E-waste export, out of control
European countries must initiate control of their ports to stop the illegal export of electronic waste to developing countries.
The amount of e-waste in developing countries has increased rapidly in recent years. This increase is due both to the growing level of consumer electronics in the developing countries themselves, and to exports from rich countries. This study shows that a large proportion of electronic goods that are thrown away in the EU are exported as waste, or second-hand goods, to countries in Africa and Asia where a sustainable recycling system is largely absent.
EU Transport Control Regulations prohibit the export of electronic waste to developing countries, but port inspections in the EU show that exports still exist. The export of used electronics is perfectly legal. On one hand, it increases poor people's access to IT and prolongs product life span, which is good from a global environmental perspective. On the other hand, the products will eventually be discarded in a country without sustainable recycling systems. Metals and plastics are recycled using primitive methods by workers who lack protective clothing and environmental knowledge.
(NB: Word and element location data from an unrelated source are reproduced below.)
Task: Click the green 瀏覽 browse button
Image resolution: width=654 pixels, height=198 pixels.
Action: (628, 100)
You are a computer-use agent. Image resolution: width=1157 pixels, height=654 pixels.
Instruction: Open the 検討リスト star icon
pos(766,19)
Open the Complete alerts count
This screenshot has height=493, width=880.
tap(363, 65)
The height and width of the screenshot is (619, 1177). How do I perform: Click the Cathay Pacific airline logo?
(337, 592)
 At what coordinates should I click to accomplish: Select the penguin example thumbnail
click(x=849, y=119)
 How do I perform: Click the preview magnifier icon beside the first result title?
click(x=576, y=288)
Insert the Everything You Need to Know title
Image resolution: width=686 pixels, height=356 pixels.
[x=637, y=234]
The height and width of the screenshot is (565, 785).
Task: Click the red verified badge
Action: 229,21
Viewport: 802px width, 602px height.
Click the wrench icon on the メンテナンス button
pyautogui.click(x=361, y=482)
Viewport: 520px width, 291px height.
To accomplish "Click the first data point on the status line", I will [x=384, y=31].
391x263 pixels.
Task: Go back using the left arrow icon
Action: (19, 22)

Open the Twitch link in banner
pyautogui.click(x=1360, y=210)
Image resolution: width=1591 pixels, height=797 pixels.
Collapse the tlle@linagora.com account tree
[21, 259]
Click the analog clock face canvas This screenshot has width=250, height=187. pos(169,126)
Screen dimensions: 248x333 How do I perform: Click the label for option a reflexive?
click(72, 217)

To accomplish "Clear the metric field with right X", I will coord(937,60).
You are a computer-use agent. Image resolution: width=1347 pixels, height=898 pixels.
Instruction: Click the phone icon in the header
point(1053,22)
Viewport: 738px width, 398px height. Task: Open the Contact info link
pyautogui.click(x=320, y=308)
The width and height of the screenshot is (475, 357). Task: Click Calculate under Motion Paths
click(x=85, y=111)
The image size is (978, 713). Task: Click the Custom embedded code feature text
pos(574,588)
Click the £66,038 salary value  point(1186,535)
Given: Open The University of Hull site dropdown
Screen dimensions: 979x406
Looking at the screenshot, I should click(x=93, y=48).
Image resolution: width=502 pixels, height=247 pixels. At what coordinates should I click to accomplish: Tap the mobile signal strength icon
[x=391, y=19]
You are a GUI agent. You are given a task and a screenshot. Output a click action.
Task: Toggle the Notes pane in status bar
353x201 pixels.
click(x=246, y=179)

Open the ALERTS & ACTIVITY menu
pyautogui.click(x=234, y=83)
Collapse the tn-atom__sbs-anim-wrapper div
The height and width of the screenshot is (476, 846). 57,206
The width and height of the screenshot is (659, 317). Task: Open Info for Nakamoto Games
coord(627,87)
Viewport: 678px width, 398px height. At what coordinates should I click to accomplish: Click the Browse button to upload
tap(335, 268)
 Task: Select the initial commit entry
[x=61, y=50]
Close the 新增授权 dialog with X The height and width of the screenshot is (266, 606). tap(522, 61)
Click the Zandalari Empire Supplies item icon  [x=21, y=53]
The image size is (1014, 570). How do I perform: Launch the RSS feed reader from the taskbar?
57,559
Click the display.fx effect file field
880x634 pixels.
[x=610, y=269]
According to Statistics Sweden, a total of over 2 000 tons of mobile phones and over 1 000 tons of desktop computers were exported from Sweden to other countries in 2007. In some cases the export destinations and the average declared values of the loads indicate that they may contain waste or used products of unknown quality and lifespan. This applies to exports of desktop computers to Ethiopia in 2007 (eight tons with an average declared value of SEK 267 per product). The same year, eleven tons of laptops were shipped to Ghana with an average value of SEK 86 per computer. This highlights the need for the Swedish authorities to investigate further exports. Three of four computers that arrive in Ghana from the outside world do not work.